The wolves were in a particularly weak position at this point, as several environmental groups had just attempted to cut a settlement deal to remove ESA protections from wolves. Molloy refused to accept that settlement—on two main grounds. First, Malloy had already ruled that the 2009 delisting was legally flawed, and declined to go back on that ruling. Second, the settlement wouldn’t satisfy all the parties, especially the four environmental groups which, represented by Tutchton, rightly wanted to keep their original court victory.

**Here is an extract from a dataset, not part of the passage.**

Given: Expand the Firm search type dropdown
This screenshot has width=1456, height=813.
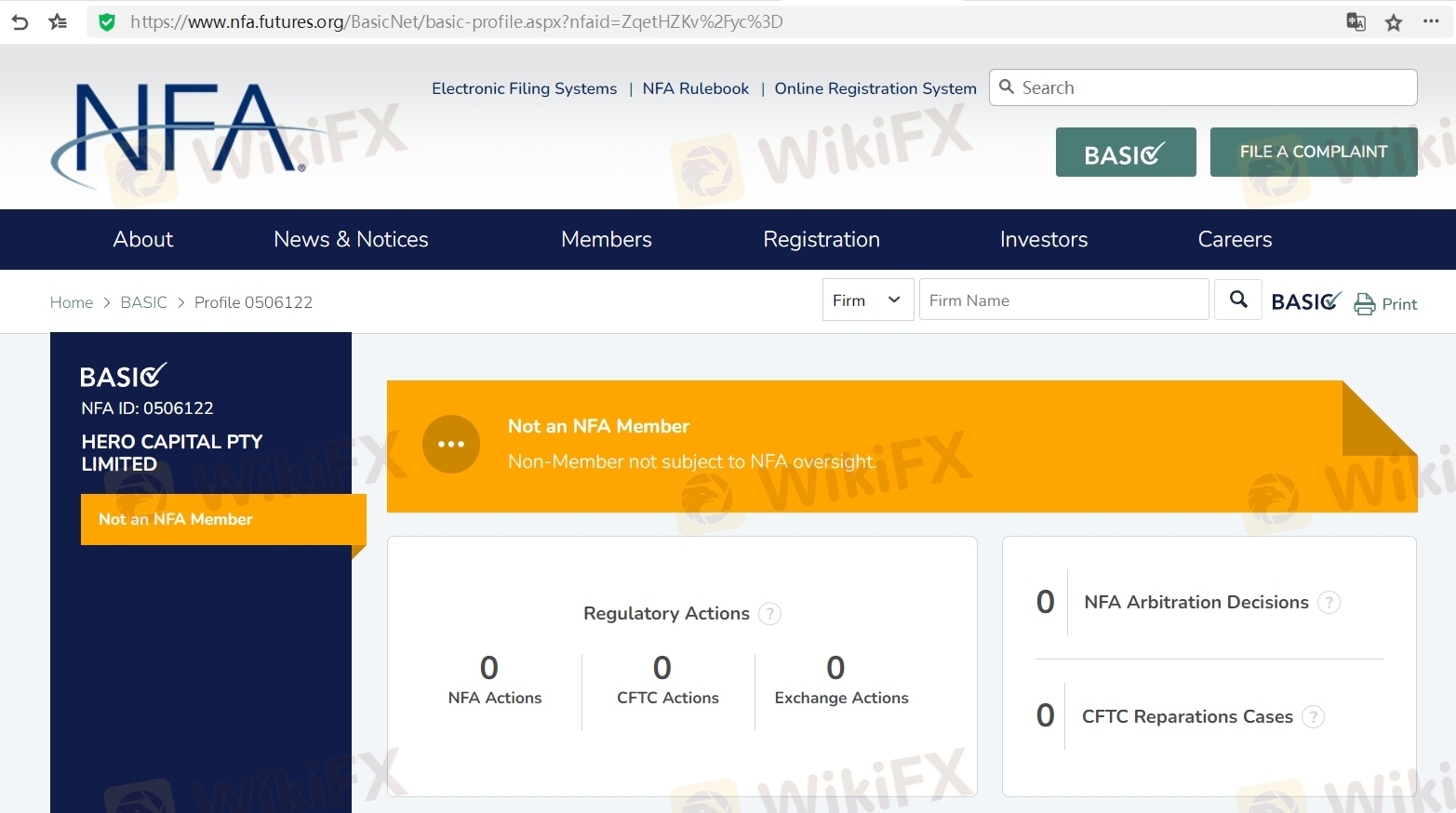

Immediately after Judge Molloy’s ruling against the delisting scheme, Montana’s Senator Tester started talking about delisting wolves as part of his political campaign. Tester, a cattle rancher, is battling Rep. Denny Rehberg (R, MT) in the upcoming 2012 election, and apparently thinks the state’s biggest wolf-hater will garner the most votes.Congressional leaders and the White House gambled that wolf hunting might save Tester’s seat in the Senate, so with a wink and nod, the rider had few votes to slow it down.
As noted above, 10 of the 14 plaintiff groups that sued Interior Secretary Ken Salazar and theU.S. Fish & Wildlife Service to block them from delisting wolves made a strange decision in March 2011. The moved to settle the lawsuit, and place wolves under state management in Idaho and Montana. This would have exposed wolves in two states to public hunts. The groups said such a settlement would protect more wolves than a delisting that eliminates wolf protections in five states.

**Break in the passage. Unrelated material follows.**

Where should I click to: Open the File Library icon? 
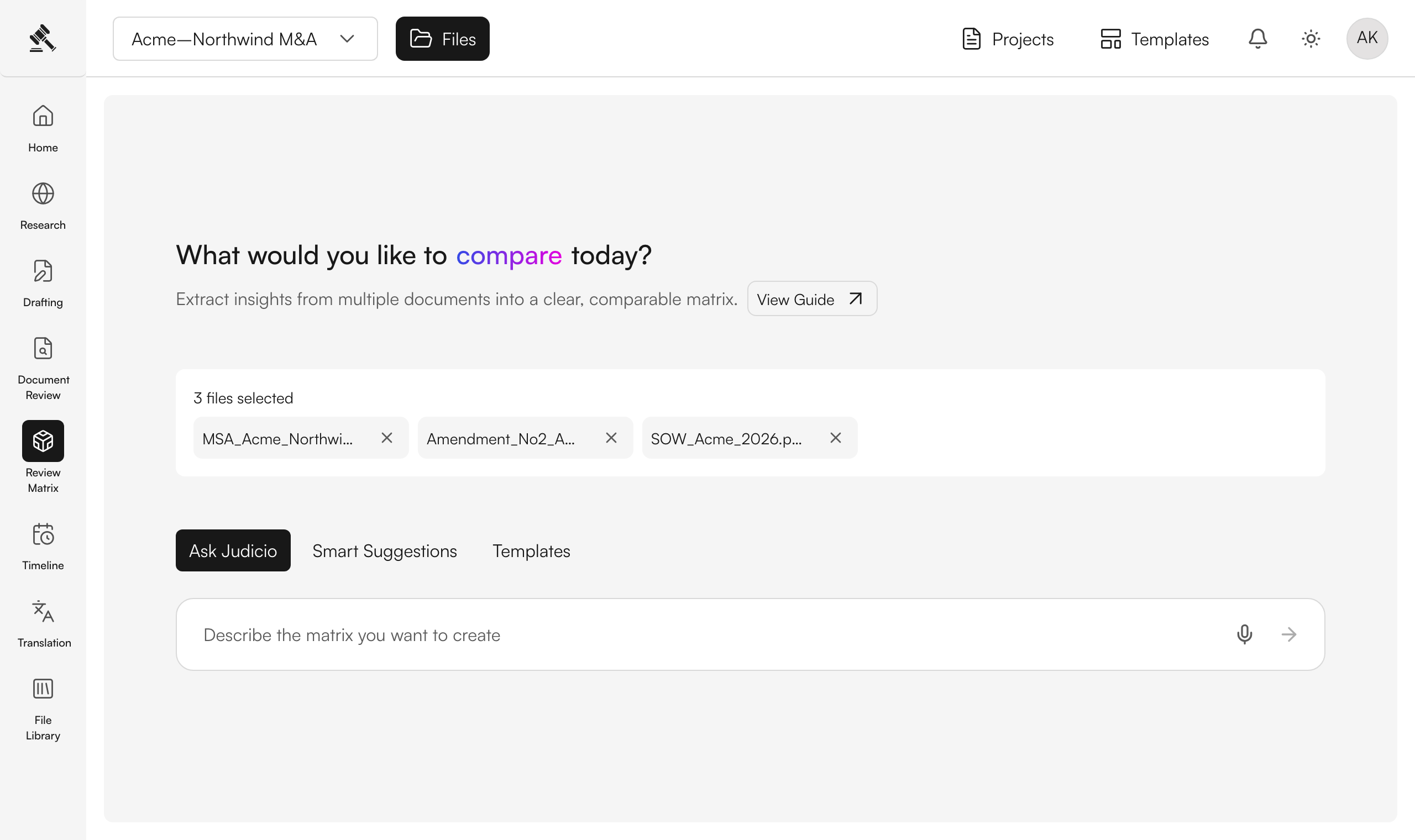43,689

Most oddly of all, the ten groups claimed anti-wolf sentiment would grow if they held the line. They were offering political (not ecological) reasons to compromise. How could “anti-wolf sentiment” get any worse? Idaho’s Gov. Butch Otter already claims “respect” can be the same as “hate” for wolves, and has boasted about joining a wolf trophy hunt.Judge Molloy sided with the four non-settling parties and rejected the settlement on the day Tester and Simpson imposed the wolf rider.
A week later, on April 14th, Congress, as expected, approved the budget deal, including the rider that directs Ken Salazar to reinstate the 2009 decision that delists wolves in five states: Idaho, Montana, Washington, Utah and Oregon. Wyoming is expected to follow.“This is more than a victory for Montana,” chirped Tester, who chairs the Congressional Sportsmen’s Caucus, “and it’s what’s right for the wolves themselves.”Denise Boggs, the Executive Director of the Montana-based Conservation Congress, has a sobering view of Tester: “He’s a consummate liar who has gone back on virtually every environmental promise he made while unning for the Senate.”Attorney Jay Tutchton warns that once Obama signs the bill, the U.S. Fish & Wildlife Service will re-publish its 2009 delisting rule in the Federal Register and then that rule delisting wolves will be in effect.
Ask not why Congressional leaders felt they had read the tea leaves on how environmentalists would react to their reckless, revolting deal-making that preserved the wolf rider in the 2011 budget. Ten groups — a few of them extremely wealthy - showed their disinterest in wrangling with Congress, crafting an unnecessary “settlement” to heave wolves to hunters in Montana and Idaho.